Terrence Dorner, B1Daily

The reported removal of panels honoring Black American WWII soldiers in the Netherlands is not just a bureaucratic decision or a neutral “curatorial choice.” It is wrong, it is ahistorical, and it is racist in effect—whether or not its defenders want to admit that plainly.

Black American soldiers helped liberate Europe while fighting a double war: one against fascism abroad and another against racism within the U.S. military itself. They served in segregated units, were often denied recognition, and returned home to Jim Crow despite risking their lives for a country that refused to see them as equals. Memorial panels in Europe are not symbolic fluff; they exist precisely because history tried to erase these men once already.

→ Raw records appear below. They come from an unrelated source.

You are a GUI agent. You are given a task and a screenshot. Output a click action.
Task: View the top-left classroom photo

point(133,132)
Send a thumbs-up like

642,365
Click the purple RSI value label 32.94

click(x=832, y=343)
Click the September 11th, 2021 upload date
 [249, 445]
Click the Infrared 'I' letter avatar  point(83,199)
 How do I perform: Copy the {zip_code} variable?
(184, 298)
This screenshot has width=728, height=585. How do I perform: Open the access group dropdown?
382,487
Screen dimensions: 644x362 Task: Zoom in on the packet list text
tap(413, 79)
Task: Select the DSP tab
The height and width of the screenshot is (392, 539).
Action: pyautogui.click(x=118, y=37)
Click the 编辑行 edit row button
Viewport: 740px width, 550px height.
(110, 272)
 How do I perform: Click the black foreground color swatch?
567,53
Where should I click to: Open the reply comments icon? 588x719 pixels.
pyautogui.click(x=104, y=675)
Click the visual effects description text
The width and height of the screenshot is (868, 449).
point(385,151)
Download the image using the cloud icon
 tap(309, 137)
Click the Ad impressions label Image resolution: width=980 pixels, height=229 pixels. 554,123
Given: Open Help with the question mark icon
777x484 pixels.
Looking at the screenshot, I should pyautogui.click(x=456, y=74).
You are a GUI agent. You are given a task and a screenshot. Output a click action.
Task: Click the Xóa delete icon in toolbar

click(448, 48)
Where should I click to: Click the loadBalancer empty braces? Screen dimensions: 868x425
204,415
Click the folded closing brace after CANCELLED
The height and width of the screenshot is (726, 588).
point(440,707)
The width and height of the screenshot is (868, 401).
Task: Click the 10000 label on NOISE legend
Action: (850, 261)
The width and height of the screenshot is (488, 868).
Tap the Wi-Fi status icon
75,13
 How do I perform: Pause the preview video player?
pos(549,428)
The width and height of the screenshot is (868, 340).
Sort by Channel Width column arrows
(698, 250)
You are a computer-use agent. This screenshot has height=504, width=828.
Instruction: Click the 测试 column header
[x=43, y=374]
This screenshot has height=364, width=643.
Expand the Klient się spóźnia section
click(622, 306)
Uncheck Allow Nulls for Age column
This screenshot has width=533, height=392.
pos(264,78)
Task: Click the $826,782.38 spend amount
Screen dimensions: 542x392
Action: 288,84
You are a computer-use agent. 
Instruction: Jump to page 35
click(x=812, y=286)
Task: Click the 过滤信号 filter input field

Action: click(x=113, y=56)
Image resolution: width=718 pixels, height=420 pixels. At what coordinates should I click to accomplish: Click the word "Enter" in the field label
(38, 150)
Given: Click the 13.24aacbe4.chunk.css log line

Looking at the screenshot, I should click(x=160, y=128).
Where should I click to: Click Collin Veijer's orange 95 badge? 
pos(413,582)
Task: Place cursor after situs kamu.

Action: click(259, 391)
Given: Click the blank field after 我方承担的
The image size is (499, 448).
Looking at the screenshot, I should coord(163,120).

Removing those panels sends a clear message: some sacrifices are optional to remember. Some freedom fighters are expendable. When Black soldiers are singled out for erasure under the guise of “streamlining,” “tradition,” or “political neutrality,” the outcome is racial exclusion regardless of the excuse used to justify it.

Donald Trump’s long record makes this context unavoidable. From attacking the 1619 Project, to downplaying Confederate monuments while questioning Black history initiatives, to consistently framing racial reckoning as “divisive,” the pattern is clear. This isn’t about honoring all veterans equally—it’s about resisting any narrative that forces America to confront its racial past honestly. Celebrating Black WWII soldiers complicates the myth of a unified, colorblind America, and that discomfort is exactly what this removal caters to.

What makes this especially insulting is that the Netherlands and other European countries have often done a better job honoring Black American soldiers than the United States itself. European memorials exist because local communities remember who showed up when fascism was at their door. Removing those panels doesn’t just disrespect Black Americans—it disrespects Europeans who chose to preserve the full truth of liberation.

History is not neutral. Choosing what to display and what to hide is a political act. Erasing Black soldiers from WWII remembrance reinforces the lie that freedom was won solely by white hands, while Black contributions remain footnotes at best. That lie has consequences. It shapes whose patriotism is believed, whose grief is honored, and whose descendants are told they belong.

If America is serious about honoring veterans, it cannot selectively forget the ones who make it uncomfortable. Black WWII soldiers do not need permission to be remembered. They earned that recognition with blood, service, and sacrifice. Removing their story is not preservation—it is regression.

And when regression consistently falls along racial lines, calling it racist isn’t inflammatory. It’s accurate.